* GIVEN INFORMATION:

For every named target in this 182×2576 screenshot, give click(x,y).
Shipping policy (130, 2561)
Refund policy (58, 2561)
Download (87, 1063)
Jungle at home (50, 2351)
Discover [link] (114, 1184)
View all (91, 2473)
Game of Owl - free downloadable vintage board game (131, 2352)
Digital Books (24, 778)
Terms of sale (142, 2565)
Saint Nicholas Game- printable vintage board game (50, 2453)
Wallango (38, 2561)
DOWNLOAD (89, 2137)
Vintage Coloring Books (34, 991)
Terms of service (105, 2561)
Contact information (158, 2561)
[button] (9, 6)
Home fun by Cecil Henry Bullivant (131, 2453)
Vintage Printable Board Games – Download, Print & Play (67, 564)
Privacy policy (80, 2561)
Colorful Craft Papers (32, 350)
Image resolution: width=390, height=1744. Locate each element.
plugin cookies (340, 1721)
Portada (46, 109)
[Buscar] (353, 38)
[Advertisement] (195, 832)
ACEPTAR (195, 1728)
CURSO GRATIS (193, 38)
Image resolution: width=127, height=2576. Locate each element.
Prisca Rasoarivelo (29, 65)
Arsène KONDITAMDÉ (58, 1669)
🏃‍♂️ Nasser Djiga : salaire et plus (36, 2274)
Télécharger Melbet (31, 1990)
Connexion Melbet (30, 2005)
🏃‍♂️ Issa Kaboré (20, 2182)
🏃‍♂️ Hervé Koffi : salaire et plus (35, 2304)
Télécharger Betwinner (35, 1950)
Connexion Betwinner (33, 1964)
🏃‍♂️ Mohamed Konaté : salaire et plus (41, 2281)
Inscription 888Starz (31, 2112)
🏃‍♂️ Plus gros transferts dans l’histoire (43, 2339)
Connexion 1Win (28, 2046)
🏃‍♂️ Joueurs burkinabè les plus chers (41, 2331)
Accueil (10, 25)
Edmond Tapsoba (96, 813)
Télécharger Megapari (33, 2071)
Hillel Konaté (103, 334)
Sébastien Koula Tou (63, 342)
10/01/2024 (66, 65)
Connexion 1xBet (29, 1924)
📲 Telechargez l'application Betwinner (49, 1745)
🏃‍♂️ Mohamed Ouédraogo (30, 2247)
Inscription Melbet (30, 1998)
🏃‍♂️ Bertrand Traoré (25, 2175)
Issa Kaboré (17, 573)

* TASK DIRECTIONS: Repeat the whole listing above without any change.

* RESULT:
For every named target in this 182×2576 screenshot, give click(x,y).
Shipping policy (130, 2561)
Refund policy (58, 2561)
Download (87, 1063)
Jungle at home (50, 2351)
Discover [link] (114, 1184)
View all (91, 2473)
Game of Owl - free downloadable vintage board game (131, 2352)
Digital Books (24, 778)
Terms of sale (142, 2565)
Saint Nicholas Game- printable vintage board game (50, 2453)
Wallango (38, 2561)
DOWNLOAD (89, 2137)
Vintage Coloring Books (34, 991)
Terms of service (105, 2561)
Contact information (158, 2561)
[button] (9, 6)
Home fun by Cecil Henry Bullivant (131, 2453)
Vintage Printable Board Games – Download, Print & Play (67, 564)
Privacy policy (80, 2561)
Colorful Craft Papers (32, 350)
Image resolution: width=390, height=1744. Locate each element.
plugin cookies (340, 1721)
Portada (46, 109)
[Buscar] (353, 38)
[Advertisement] (195, 832)
ACEPTAR (195, 1728)
CURSO GRATIS (193, 38)
Image resolution: width=127, height=2576. Locate each element.
Prisca Rasoarivelo (29, 65)
Arsène KONDITAMDÉ (58, 1669)
🏃‍♂️ Nasser Djiga : salaire et plus (36, 2274)
Télécharger Melbet (31, 1990)
Connexion Melbet (30, 2005)
🏃‍♂️ Issa Kaboré (20, 2182)
🏃‍♂️ Hervé Koffi : salaire et plus (35, 2304)
Télécharger Betwinner (35, 1950)
Connexion Betwinner (33, 1964)
🏃‍♂️ Mohamed Konaté : salaire et plus (41, 2281)
Inscription 888Starz (31, 2112)
🏃‍♂️ Plus gros transferts dans l’histoire (43, 2339)
Connexion 1Win (28, 2046)
🏃‍♂️ Joueurs burkinabè les plus chers (41, 2331)
Accueil (10, 25)
Edmond Tapsoba (96, 813)
Télécharger Megapari (33, 2071)
Hillel Konaté (103, 334)
Sébastien Koula Tou (63, 342)
10/01/2024 (66, 65)
Connexion 1xBet (29, 1924)
📲 Telechargez l'application Betwinner (49, 1745)
🏃‍♂️ Mohamed Ouédraogo (30, 2247)
Inscription Melbet (30, 1998)
🏃‍♂️ Bertrand Traoré (25, 2175)
Issa Kaboré (17, 573)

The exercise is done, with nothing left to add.